Wednesday, October 08, 2008

Stillwell v. The Salvation Army (Cal. Ct. App. - Oct. 6, 2008)

There's not much today. Just a couple of opinions from the Ninth Circuit and one from the California Court of Appeal. For some reason, the beginning of October seems to be fairly slow. I blame professional football and the MLB playoffs.

There is one opinion from a couple days ago that I went back and reread this morning. It's a case from down here in San Diego in which the plaintiff, Arthur Stillwell, sued his longtime employer, The Salvation Army, for terminating him notwithstanding an alleged agreement to do so only for good cause.

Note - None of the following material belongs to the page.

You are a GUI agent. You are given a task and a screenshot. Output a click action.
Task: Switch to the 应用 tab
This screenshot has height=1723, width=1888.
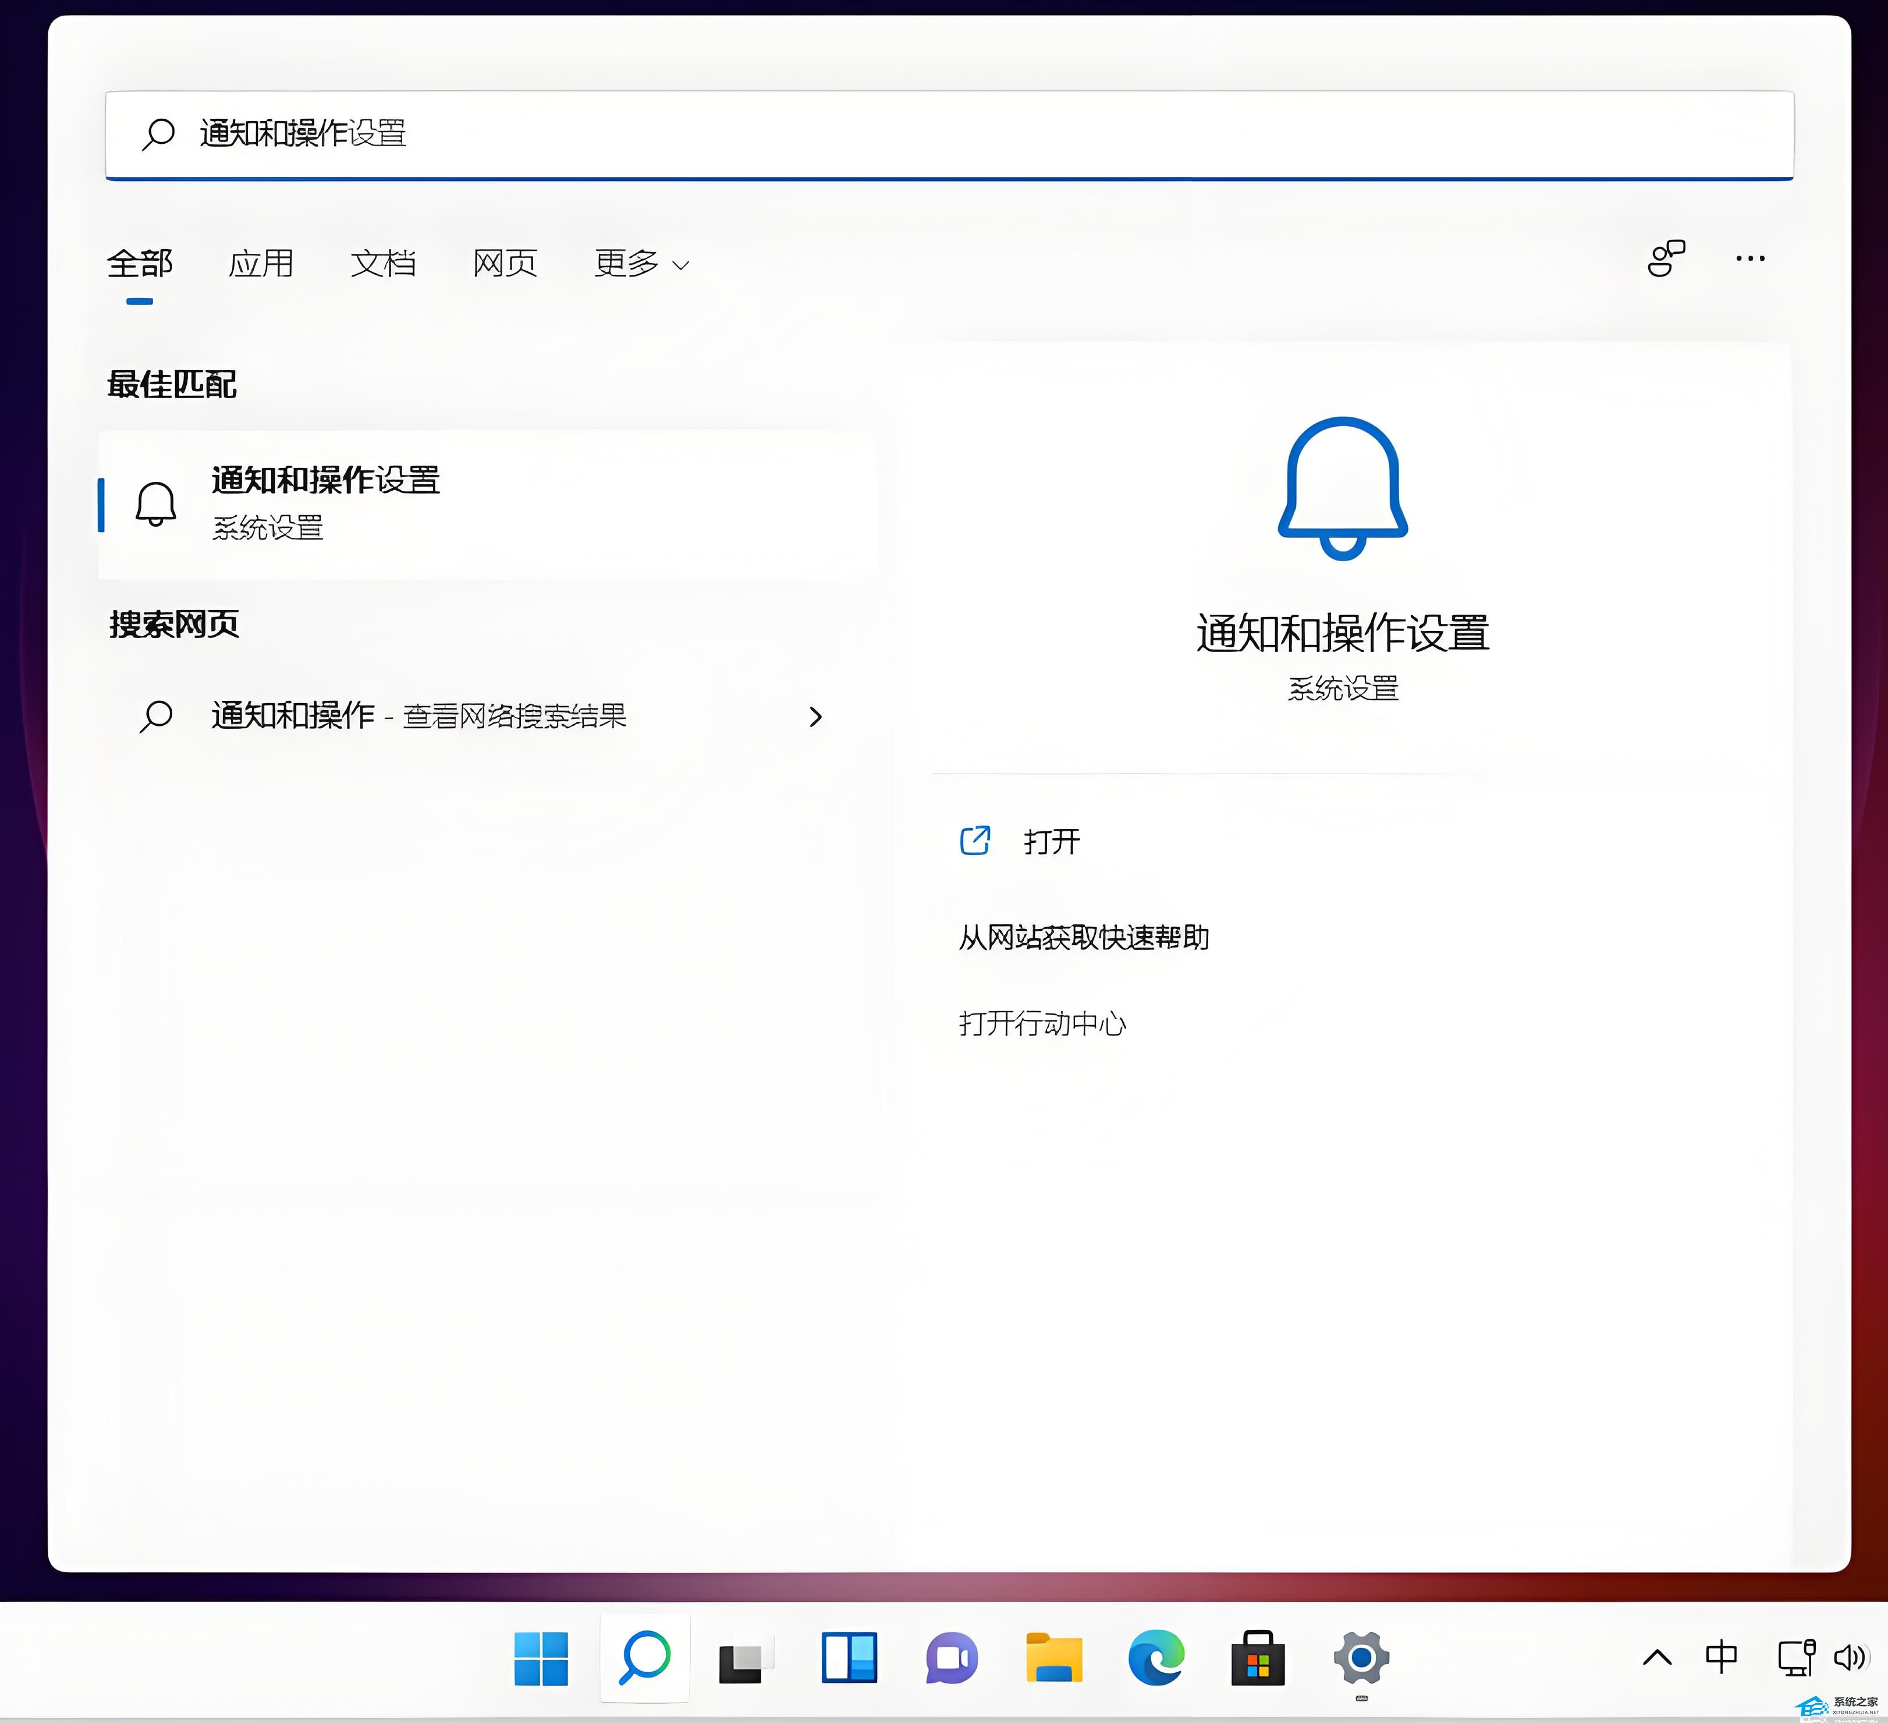coord(260,264)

My initial reaction was that you could definitely think of less sympathetic defendants than The Salvation Army, and I thought that a conservative San Diego jury would be hard pressed to find in favor of the plaintiff. But they in fact did so.

There was no out of control award by the jury -- they gave Stilwell a little over $150,000. But that's still a fair piece, especially for a public interest defendant in a conservative jurisdiction and a fairly amorphous claim of an implied good cause agreement.

So the result itself was interesting. At least to me. Also interesting were the details of the jury's verdict and what transpired thereafter. First, the jury verdict was internally inconsistent -- it was a special verdict, and the jury found that the parties had an integrated written agreement, but nonetheless awarded damages based upon an implied contract that was inconsistent with the terms of the written contract. That doesn't fly. But this is in part due to the structure of the special verdict (not the jury's fault), which directed them to answer the relevant questions (and award damages) notwithstanding the finding on the integrated contract. Still, it's inconsistent. A topic about which I know (and have published) a little bit, in addition to having litigated in the Ninth Circuit.

Also interesting, however, is what the trial court -- Judge Meyer down here in San Diego -- does. He enters a JNOV for the defendant based upon the jury's finding about the written agreement, holding that this finding as a matter of law precludes any recovery for the plaintiff. But as Justice Aaron correctly notes, you can't do that. When there are two inconsistent jury decisions, you can't enter judgment merely by picking one of them. Just like you couldn't enter a contrary judgment by picking the other. At this point, you're looking at a new trial. Which is precisely what Justice Aaron orders.

Parenthetically, this is why you identify and raise these issues before the jury is dismissed. Because one side (here, probably the plaintiff) would probably have wanted the jury to be ordered to redeliberate and resolve the inconsistency, and it might well be that Judge Meyer would have do so upon request. But you can't do that once the jury departs.

So stay on your toes after the jury returns a verdict. There's still some work -- and thinking on your feet -- to be done. Because this is far, far from the first inconsistent verdict ever returned by a jury.